As used in this Section 7, the term compensation shall also include accrued
sick and vacation through the effective date of termination.
(b) Death. The Employment Period shall forthwith terminate upon
the death of Employee, whereupon Employer shall not have any further
obligations or liability hereunder except to pay the Employee's estate the
unpaid portion, if any, of Employee's compensation accrued for the period up to
the date of Employee's death.
4
5
1. Total Disability. In the event of the Total Disability
(as that term is hereafter defined) of Employee for a period of six (6)
consecutive full calendar months, Employer shall have the right to end the
Employment Period by giving Employee ten (10) days' written notice. Upon the
expiration of such ten (10) day period, the Employment Period shall end and
Employer shall not have any further obligations hereunder except (i) to pay
Employee the unpaid portion, if any, of Employee's compensation accrued for the
period up to the date of termination of Employee's employment; and (ii) to pay
the benefits provided for in the insurance or disability policies provided to
key company executives. As used in this Agreement, the term "Total Disability"
shall mean a mental or physical condition which, in the opinion of Employer and
in the opinion of two consulting physicians selected by Employer, renders
Employee unable or incompetent to satisfactorily carry out her obligations. In
no event shall Employee be considered disabled if Employee's mental or physical
condition does not constitute a "disability" under the Company's Long Term
Disability coverage and, therefore, Employee shall be eligible for such Long
Term Disability coverage.
(d) Merger, Consolidation, or Dissolution. In the event that
Employee's employment is terminated solely as a result of the merger,
consolidation, or dissolution of Employer, then Employee is entitled to
severance in the amounts described in this Section. Except as limited, or
defined in this section, Employee is entitled to one (1) year of compensation
as severance. This one year of severance shall be paid in accordance with the
Employers normal payroll schedule to commence immediately following the
effective date of termination of the Employee's employment hereunder. If
Employee enters into an Agreement for continued employment within Dart Group
Corp., it's subsidiaries or affiliates, or a new or surviving owner then this
severance will not be paid. If new employment (defined as employment with
another company, or self-employment) for the Employee commences at any time
during the severance period, and the base salary and/or commission is the same
or more than the base salary paid by the Employer, then Employer shall cease
payments under this section. If the base salary and/or commission paid by the
new employment is less than the base salary paid by the Employer, then the
Employer will continue to pay the difference between the new base salary and
that previously paid by the Employer for the balance of the severance period.
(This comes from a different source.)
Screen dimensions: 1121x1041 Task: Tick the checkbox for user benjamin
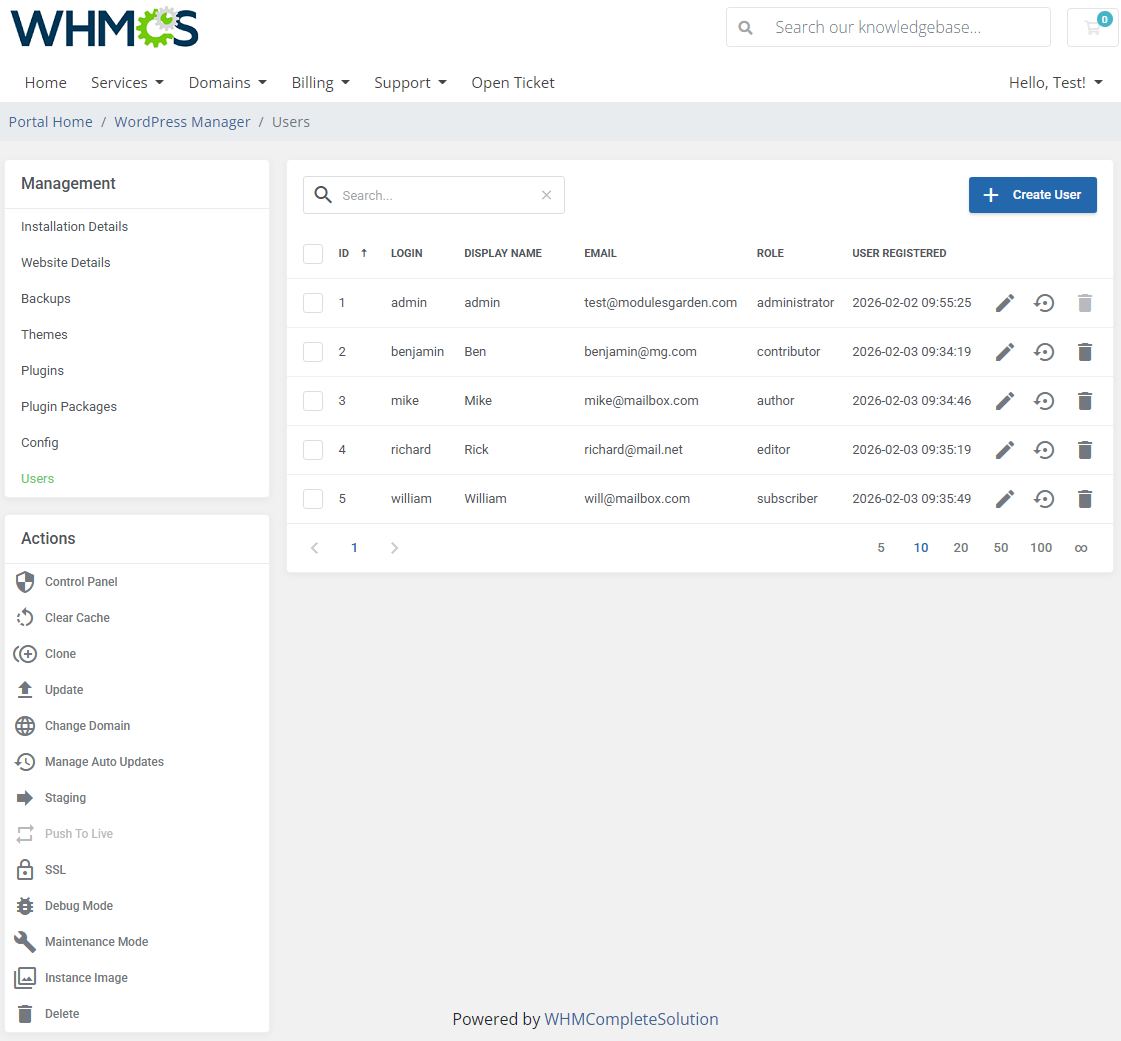coord(313,352)
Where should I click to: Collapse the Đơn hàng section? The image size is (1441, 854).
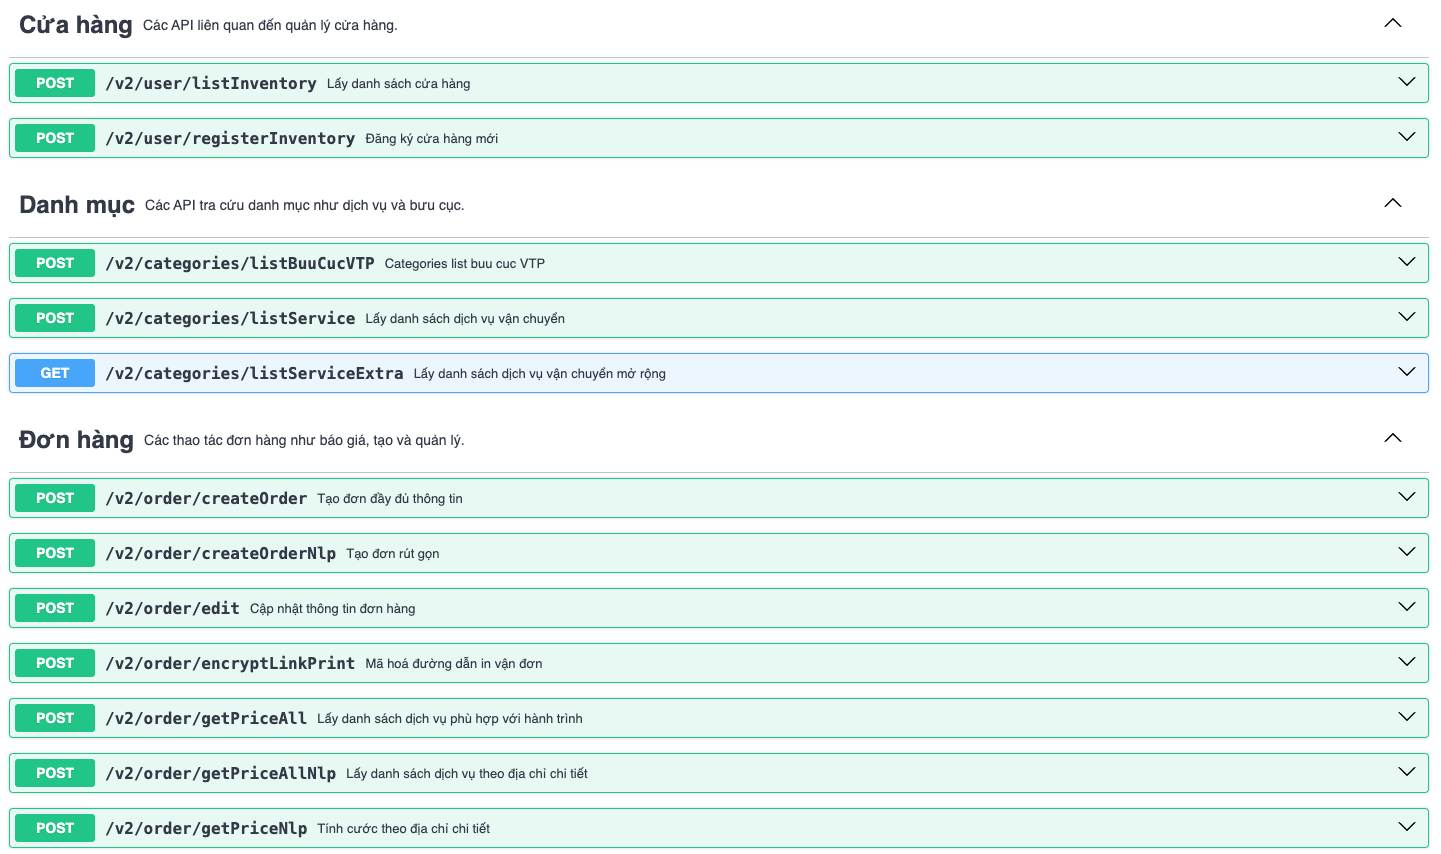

Employee must notify Employer in writing within 5 business days upon starting
new employment. Employee must also notify Employer if her new base salary
and/or commission changes during the time of the severance period insomuch as
this change affects the difference being paid. Employee agrees that if Employee
does not notify Employer within 5 business days upon starting new employment,
that Employer is entitled to any severance payments made in excess of those
defined within this Section. Employee additionally agrees that should Employer
need to hire legal counsel to retrieve monies that should not have been paid,
that Employee will be responsible for the Employer's reasonable expenses
including attorney fees and costs.
(e) Other. Employer may at any time notify Employee in writing of
the termination of her employment. If Employer gives notice of termination of
employment for any reason other than merger, consolidation or dissolution as
defined in Section 7(d), then Employee shall be offered 6 months severance in
return for Employee's endorsement of a Release Agreement satisfactory to the
5
6
Employer. Termination of employment as defined in this Section includes notice
not to renew this Employment Agreement as described in section 2.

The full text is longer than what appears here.